#### [Task material]
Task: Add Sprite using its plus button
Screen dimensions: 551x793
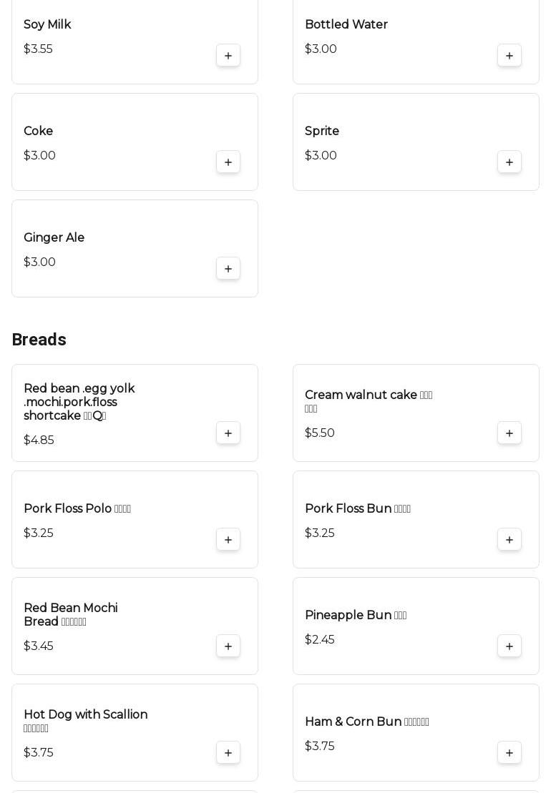Action: coord(509,162)
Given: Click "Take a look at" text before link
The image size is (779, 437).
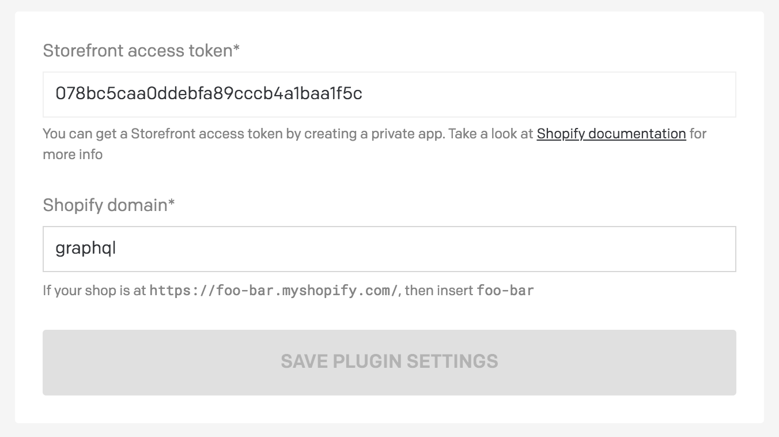Looking at the screenshot, I should tap(490, 134).
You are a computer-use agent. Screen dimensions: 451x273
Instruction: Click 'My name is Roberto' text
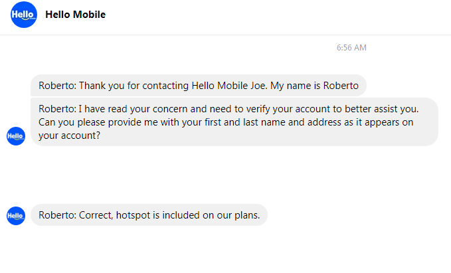(x=314, y=86)
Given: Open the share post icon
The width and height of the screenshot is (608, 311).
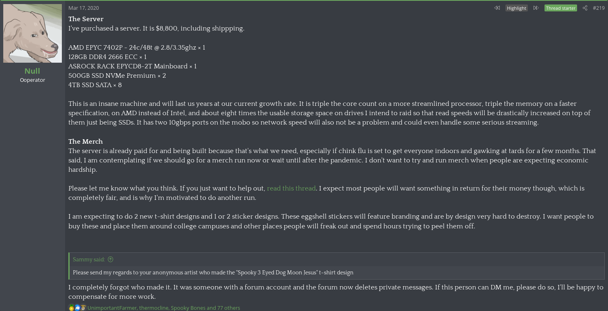Looking at the screenshot, I should [x=585, y=8].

#### [The problem]
Within the data above, pick out all lines holding the word "Given".

#### [Answer box]
Given: Click "Take a look at" text before link
Given: Open the share post icon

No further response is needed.